• Report finds lending to private sector lowest in Pakistan
• Undocumented economy is 40pc of GDP
KARACHI: The advances to deposits ratio (ADR) further declined from 50 per cent in December 2024 to just 35pc as of June this year, while the investments to deposits ratio (IDR) surged from 90pc to 100pc during the same period, according to a report.
The Banking Publication 2025 titled “Banking Forward: Journeying Towards Future Horizons” released by PwC-A.F. Ferguson on Friday said Pakistan’s ADR remains significantly lower than Bangladesh at 87pc, India at 79pc and Sri Lanka at 59pc. In contrast, Pakistan’s IDR of 100pc is much higher than Bangladesh at 29pc, India at 33pc and Sri Lanka at 47pc.
According to the report, priority sector financing continues to remain at sub-optimal levels, with SME contribution to total loans at 3.7pc and agriculture at 4pc. In comparison, SME lending as a percentage of total loans is considerably higher in other countries, including Indonesia at 19pc, Bangladesh at 17pc and India at 16pc.
Meanwhile, lending to the private sector declined to 11pc of GDP in 2024. Conversely, the IDR has increased sharply, rising from 40pc in 2010 to 93pc in 2024 and reaching 100pc as of June 2025.
According to the report, SMEs and the agriculture sector are central to Pakistan’s economy, together representing millions of enterprises across both formal and informal segments. Agriculture contributes 24pc to GDP, while SMEs account for 40pc of GDP, 90pc of enterprises, 30pc of export earnings and employ nearly 30pc of the workforce.
Agricultural borrowers increased by 200,000, reaching 2.9 million by June 2025, while SME borrowers rose by over 55pc to 277,000 during the same period.
The report said industry experts emphasised that a large share of Pakistan’s transactions remains cash-based, contributing to an undocumented economy estimated at 40pc of GDP. Digitising a portion of these transactions could save Rs164 billion annually, while reducing the undocumented economy by 25pc has the potential to unlock over Rs1 trillion in resources, the report added.
As of June 2025, agricultural financing rose to Rs739bn, accounting for 5.2pc of total loans, up from 3.4pc in December 2024. SME lending increased to Rs712bn, representing 5pc of total loans.
Recent initiatives by the regulator and the industry have led to notable progress, with financing to priority sectors surpassing 10pc of total loans, indicating a reversal of historical declining trends. “Despite this positive trend, financing levels remain low compared to regional peers, highlighting the need for expanded credit interventions,” the report said.
Experts also emphasised the need for sustained fiscal discipline, comprehensive tax reforms, improved governance of state-owned enterprises and reduced government debt to maintain and strengthen economic progress, according to the report. “The urgent need to diversify and expand exports has been stressed upon, advocating a shift from consumption-driven growth to a value-added export base,” it added.

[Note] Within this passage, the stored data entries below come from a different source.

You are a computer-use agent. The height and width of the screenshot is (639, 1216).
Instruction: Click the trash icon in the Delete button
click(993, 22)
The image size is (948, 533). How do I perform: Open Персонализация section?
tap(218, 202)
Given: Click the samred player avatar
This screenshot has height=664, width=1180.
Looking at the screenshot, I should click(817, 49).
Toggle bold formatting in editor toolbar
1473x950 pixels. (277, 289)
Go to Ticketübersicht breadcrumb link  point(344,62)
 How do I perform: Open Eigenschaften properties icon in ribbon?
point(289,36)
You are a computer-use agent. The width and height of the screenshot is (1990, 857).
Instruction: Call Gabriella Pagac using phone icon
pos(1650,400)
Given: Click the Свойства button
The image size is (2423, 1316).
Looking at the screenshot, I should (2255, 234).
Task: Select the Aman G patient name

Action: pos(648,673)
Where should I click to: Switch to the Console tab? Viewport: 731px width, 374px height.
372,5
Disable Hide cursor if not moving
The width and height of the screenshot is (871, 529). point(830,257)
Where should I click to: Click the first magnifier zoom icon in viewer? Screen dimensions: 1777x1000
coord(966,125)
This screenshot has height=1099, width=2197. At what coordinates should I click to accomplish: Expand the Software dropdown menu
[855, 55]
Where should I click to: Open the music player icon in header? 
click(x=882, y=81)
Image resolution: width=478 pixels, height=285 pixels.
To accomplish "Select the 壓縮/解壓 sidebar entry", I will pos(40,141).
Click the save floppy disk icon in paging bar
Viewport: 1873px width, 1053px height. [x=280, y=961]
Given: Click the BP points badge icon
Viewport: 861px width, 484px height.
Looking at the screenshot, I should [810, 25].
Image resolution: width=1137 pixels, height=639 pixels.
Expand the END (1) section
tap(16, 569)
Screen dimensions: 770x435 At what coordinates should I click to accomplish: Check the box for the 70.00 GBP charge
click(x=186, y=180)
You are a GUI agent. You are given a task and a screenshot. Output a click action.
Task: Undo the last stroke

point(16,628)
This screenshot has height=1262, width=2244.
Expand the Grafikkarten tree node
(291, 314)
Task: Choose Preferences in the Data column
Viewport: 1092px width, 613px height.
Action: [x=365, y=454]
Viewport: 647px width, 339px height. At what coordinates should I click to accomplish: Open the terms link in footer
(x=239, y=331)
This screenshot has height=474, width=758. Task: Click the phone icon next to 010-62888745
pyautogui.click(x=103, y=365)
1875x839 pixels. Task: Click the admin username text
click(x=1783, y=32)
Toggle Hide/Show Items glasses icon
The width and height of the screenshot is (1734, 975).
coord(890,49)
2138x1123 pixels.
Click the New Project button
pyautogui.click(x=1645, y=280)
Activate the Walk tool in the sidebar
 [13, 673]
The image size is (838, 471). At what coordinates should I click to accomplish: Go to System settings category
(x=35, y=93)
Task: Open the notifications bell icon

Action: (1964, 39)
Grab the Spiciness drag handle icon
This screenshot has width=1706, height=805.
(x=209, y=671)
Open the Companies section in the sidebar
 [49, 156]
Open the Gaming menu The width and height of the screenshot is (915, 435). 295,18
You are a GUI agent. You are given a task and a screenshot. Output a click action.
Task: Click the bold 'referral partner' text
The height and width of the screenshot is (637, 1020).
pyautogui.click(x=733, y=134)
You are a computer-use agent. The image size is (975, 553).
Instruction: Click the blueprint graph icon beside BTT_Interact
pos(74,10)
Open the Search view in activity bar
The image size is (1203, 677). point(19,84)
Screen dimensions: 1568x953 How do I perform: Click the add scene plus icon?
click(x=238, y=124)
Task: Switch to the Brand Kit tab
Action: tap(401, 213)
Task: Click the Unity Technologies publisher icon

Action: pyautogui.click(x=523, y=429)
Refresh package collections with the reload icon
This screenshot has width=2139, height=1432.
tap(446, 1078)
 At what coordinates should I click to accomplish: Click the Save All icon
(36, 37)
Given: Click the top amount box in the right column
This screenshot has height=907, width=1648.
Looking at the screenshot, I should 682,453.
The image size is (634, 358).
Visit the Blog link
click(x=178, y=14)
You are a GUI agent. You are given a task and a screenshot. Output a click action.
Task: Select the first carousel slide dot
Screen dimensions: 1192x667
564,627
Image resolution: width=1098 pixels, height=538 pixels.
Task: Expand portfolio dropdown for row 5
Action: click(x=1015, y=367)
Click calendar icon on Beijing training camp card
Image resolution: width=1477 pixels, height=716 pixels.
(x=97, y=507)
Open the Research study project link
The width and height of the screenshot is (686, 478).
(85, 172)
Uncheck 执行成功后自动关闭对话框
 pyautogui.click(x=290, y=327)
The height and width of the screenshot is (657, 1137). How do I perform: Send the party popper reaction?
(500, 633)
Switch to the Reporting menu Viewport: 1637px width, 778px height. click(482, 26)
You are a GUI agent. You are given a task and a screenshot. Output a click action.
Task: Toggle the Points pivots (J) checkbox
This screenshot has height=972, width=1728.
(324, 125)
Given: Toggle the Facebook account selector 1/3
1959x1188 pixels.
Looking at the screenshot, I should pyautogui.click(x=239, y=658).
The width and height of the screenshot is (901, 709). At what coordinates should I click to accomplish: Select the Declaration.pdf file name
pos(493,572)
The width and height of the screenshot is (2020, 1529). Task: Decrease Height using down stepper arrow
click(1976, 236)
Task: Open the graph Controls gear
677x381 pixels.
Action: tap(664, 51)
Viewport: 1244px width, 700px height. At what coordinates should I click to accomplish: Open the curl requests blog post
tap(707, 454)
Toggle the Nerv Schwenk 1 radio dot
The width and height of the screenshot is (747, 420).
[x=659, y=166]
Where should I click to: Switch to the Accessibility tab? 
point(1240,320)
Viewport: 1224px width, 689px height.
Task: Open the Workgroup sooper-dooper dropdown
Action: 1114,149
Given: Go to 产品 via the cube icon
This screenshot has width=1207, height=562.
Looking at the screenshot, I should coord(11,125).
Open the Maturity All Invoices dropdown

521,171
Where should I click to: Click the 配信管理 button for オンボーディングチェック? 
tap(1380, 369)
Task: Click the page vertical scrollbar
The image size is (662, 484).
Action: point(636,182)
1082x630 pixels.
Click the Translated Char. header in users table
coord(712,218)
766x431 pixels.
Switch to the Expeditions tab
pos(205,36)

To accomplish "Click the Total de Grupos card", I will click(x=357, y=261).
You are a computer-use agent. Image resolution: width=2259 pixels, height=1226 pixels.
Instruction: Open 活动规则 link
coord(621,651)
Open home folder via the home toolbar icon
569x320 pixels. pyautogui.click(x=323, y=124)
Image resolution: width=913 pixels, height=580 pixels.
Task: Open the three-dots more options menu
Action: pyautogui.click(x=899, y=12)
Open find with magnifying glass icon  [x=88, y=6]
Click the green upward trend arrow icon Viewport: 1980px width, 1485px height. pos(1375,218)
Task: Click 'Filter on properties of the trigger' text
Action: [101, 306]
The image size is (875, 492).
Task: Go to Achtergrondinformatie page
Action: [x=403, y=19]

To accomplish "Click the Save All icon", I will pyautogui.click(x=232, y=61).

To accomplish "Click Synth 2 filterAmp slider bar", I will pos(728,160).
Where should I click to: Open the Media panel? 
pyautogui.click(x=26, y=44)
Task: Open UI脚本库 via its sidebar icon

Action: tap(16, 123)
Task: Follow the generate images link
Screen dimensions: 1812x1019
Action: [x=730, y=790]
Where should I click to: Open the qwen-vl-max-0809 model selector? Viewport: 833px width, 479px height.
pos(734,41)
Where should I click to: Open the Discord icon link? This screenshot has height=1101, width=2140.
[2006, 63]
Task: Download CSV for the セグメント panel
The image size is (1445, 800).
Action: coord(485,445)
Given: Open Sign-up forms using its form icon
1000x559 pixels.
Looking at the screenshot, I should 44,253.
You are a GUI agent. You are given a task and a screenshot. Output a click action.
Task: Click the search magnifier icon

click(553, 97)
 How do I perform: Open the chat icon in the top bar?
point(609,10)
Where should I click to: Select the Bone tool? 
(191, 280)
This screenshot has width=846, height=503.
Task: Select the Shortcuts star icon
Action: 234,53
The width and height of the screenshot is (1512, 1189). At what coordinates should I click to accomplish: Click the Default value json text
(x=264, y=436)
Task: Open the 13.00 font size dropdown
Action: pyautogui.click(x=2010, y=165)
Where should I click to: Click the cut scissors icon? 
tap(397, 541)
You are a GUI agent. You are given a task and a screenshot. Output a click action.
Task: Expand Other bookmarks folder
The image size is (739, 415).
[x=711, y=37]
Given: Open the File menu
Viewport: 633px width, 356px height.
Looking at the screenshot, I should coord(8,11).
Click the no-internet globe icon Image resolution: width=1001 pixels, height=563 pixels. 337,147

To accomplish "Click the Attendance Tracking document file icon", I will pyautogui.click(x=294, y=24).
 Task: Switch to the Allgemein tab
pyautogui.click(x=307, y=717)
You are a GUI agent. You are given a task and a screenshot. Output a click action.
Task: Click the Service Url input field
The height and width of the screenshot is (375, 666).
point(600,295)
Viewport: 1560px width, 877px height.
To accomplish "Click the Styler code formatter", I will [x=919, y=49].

Experts further highlighted that boosting domestic investment and productivity is critical for successful import substitution, which requires removing bureaucratic hurdles, simplifying regulations and creating an investor-friendly environment.
Cash continues to pose a challenge to financial inclusion and digitisation, with Pakistan’s cash-in-circulation ratio at 34pc, compared to Bangladesh at 16pc, India at 15pc and Kenya at 9pc, the report noted.
In Pakistan, paper-based transactions account for 14pc of total transactions, while ATM traffic constitutes 25pc of e-transactions.
“There is greater need for broader government and regulatory push to create a wider ecosystem that incentivises digital and disincentivises cash,” the report said.
The report added that the State Bank of Pakistan’s instant payment system, Raast, recorded 45 million registered IDs by June 2025 and processed 1.3bn transactions worth Rs29.6tr, more than doubling in both volume and value compared to the previous year. It said the number of QR-enabled merchants also crossed one million, twice as many as a year earlier.
However, adoption remains uneven across the economy. Only about 159,000 merchants currently use point-of-sale terminals, far fewer than in comparable emerging markets, while mobile banking penetration stands at roughly 15pc of total bank accounts, the report said.